The system further provides information on whether all products have been completely traced back, e.g. to a specific business type such as primary producers, and for which stations delivery information is still missing.

Visualization

A major application of FoodChain-Lab is the analysis and visualization of food tracing information. This is accomplished by the construction and visualization of interactive food chain network graphs. A network graph in general consists of nodes and edges, where edges always connect two nodes. When applied in the field of food tracing, a network graph comprises of edges representing food product transportation events and nodes representing stations. This feature is realized in a KNIME node called “Tracing View”.

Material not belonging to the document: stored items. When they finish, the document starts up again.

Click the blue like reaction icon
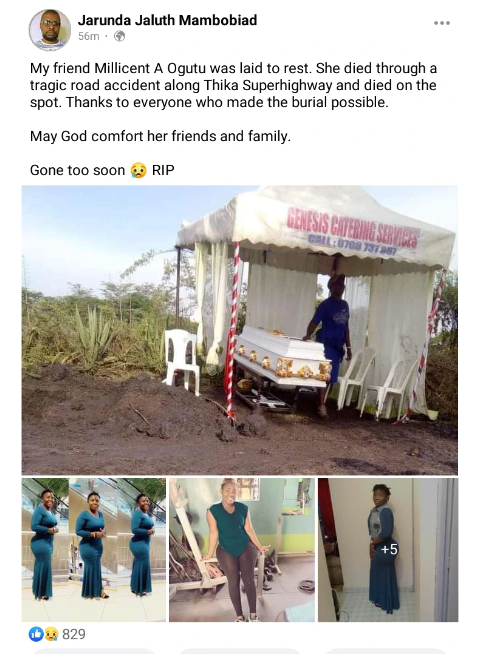This screenshot has height=654, width=480. [35, 634]
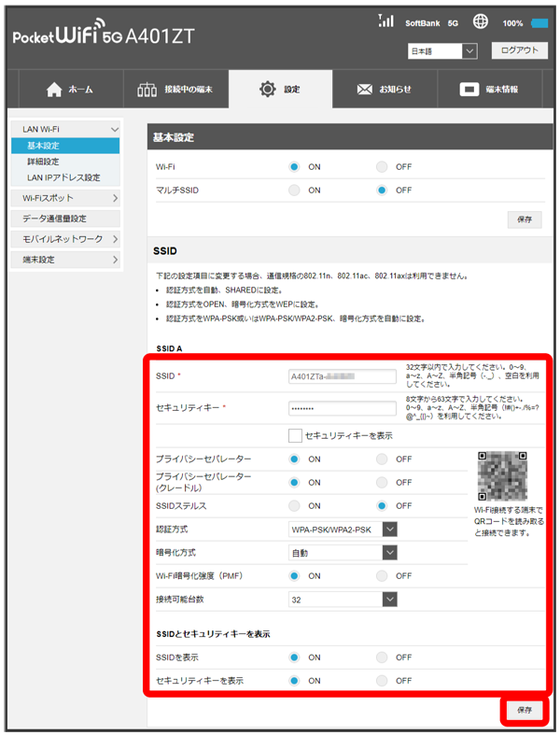Turn Wi-Fi OFF radio button
The image size is (560, 735).
[382, 166]
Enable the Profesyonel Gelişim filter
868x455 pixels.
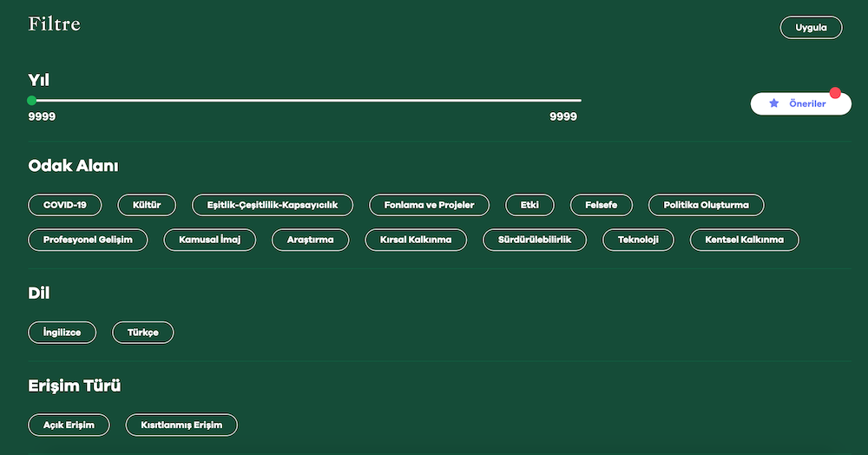coord(88,240)
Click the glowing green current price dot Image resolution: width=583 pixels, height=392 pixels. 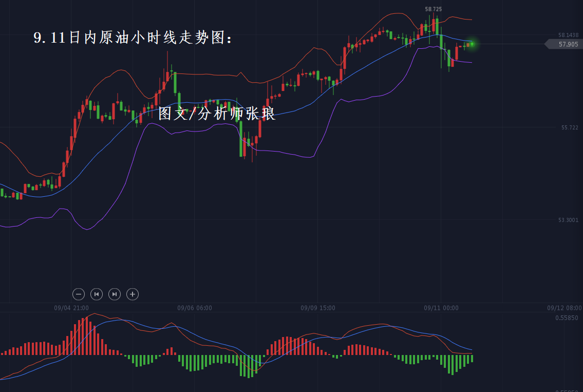471,44
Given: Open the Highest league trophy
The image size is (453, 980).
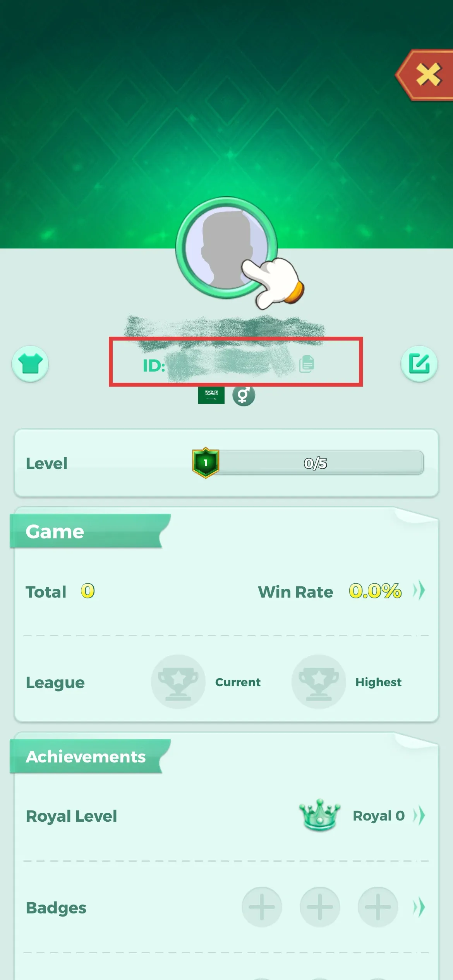Looking at the screenshot, I should click(319, 682).
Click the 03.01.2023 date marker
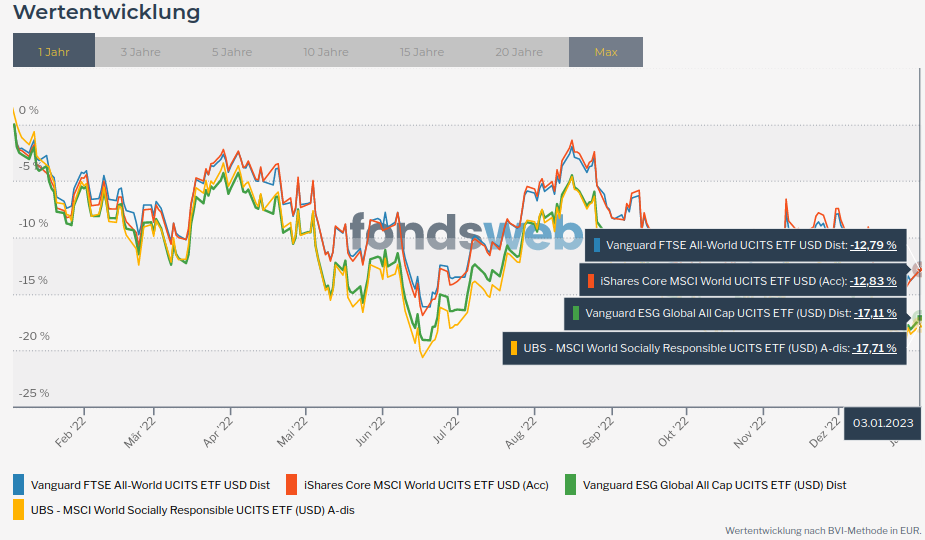Image resolution: width=925 pixels, height=540 pixels. click(881, 422)
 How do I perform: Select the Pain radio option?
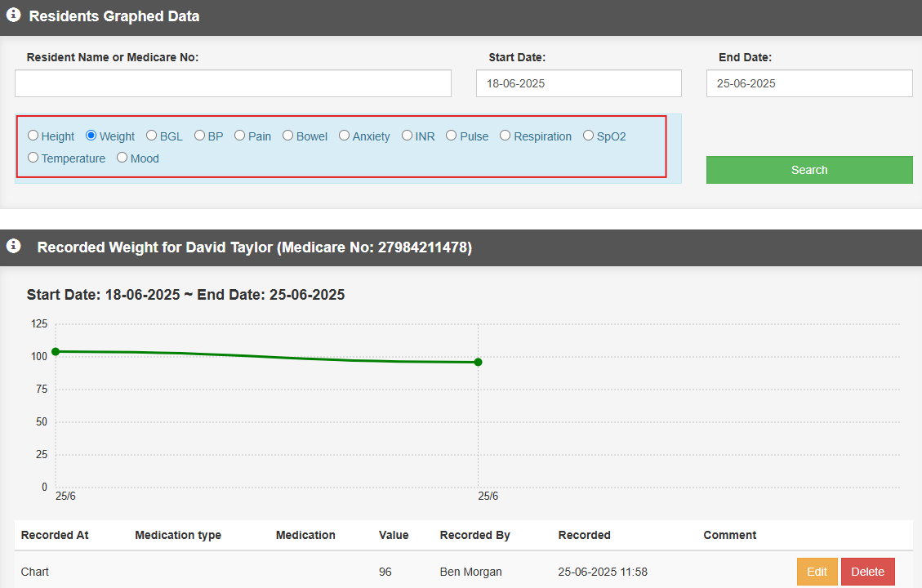[x=239, y=136]
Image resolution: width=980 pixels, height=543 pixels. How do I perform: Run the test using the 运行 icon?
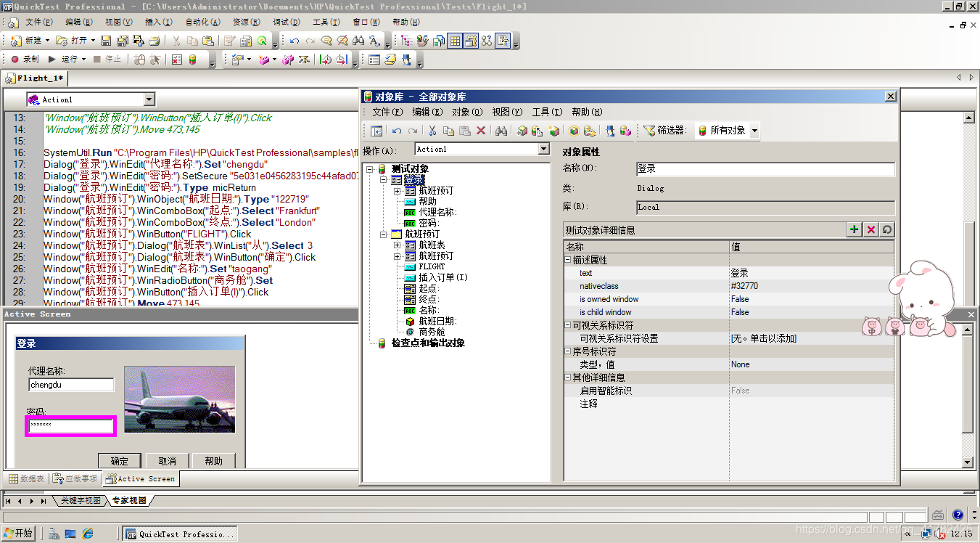pyautogui.click(x=52, y=60)
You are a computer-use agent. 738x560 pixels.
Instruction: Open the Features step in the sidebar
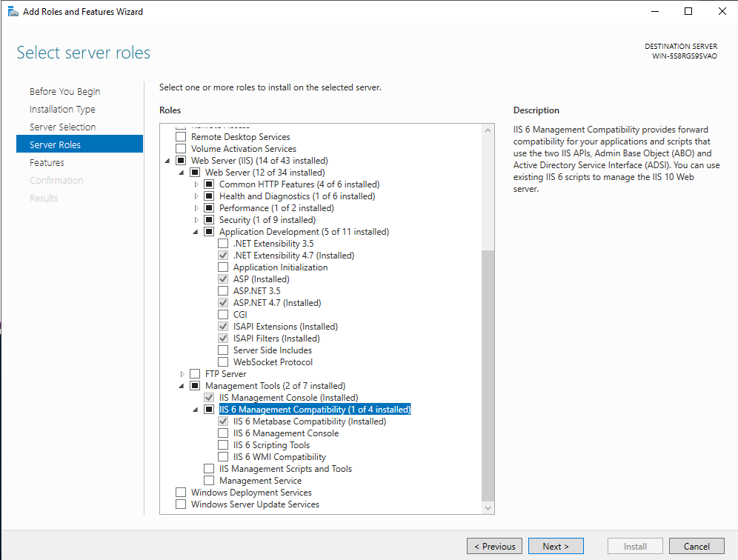[x=47, y=162]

To visualize the network graph in an aesthetically pleasing way and allow the user to immediately identify supply chain contexts, the Java Universal Network/Graph Framework (JUNG) [12] with its force-directed graph drawing algorithms was integrated. The Fruchterman-Reingold algorithm [13] has proved to be useful in most outbreak scenarios.

Stations and deliveries can be assigned individual colors and shapes based on their properties, as detailed in the documentation.

In addition to network graphs a geographical map view of the data is provided (Fig 2). The geographical view is based on shapefiles [14] or on maps from OpenStreetMap [15]. If geographical information, i.e. latitude and longitude data, is not present the system is able to generate it from address information associated with stations. This is done by using a geocoding service, e.g. MapQuest [16] or the open-source project Gisgraphy which allows in-house geocoding of confidential data [17].

Download:

Fig 2. Simple basic visualization combining network and geographical view.

Interactive trade network visualization: network graph (left) and GIS map view based on shapefiles (right). Stations on the left and on the right are identical and always synchronized, i.e. the blue stations are identical. In contrast to the GIS view, the graph view automatically groups stations that are connected via deliveries to demonstrate relationships between stations. This figure can be reproduced by using the available sample data.

https://doi.org/10.1371/journal.pone.0151977.g002

All visualizations are interactive, adapting immediately to any change in configuration or simulation results. All data, calculation results and visualizations can be exported as data tables or images for use in other KNIME nodes (e.g. data views, data manipulation, statistics and reporting), other tools or in reports. All data analysis steps and workflows can be saved including all intermediate calculation results and shared with other investigators.

Analysis features

Observing traces.

This feature allows for analysis of the whole forward and backward trace of a user-defined set of stations/deliveries. For example, the user can interactively select an implicated station to show all stations/deliveries on its forward and backward trace (Fig 3).

Download:

Fig 3. Interactive visualization of the complete trace of an observed station.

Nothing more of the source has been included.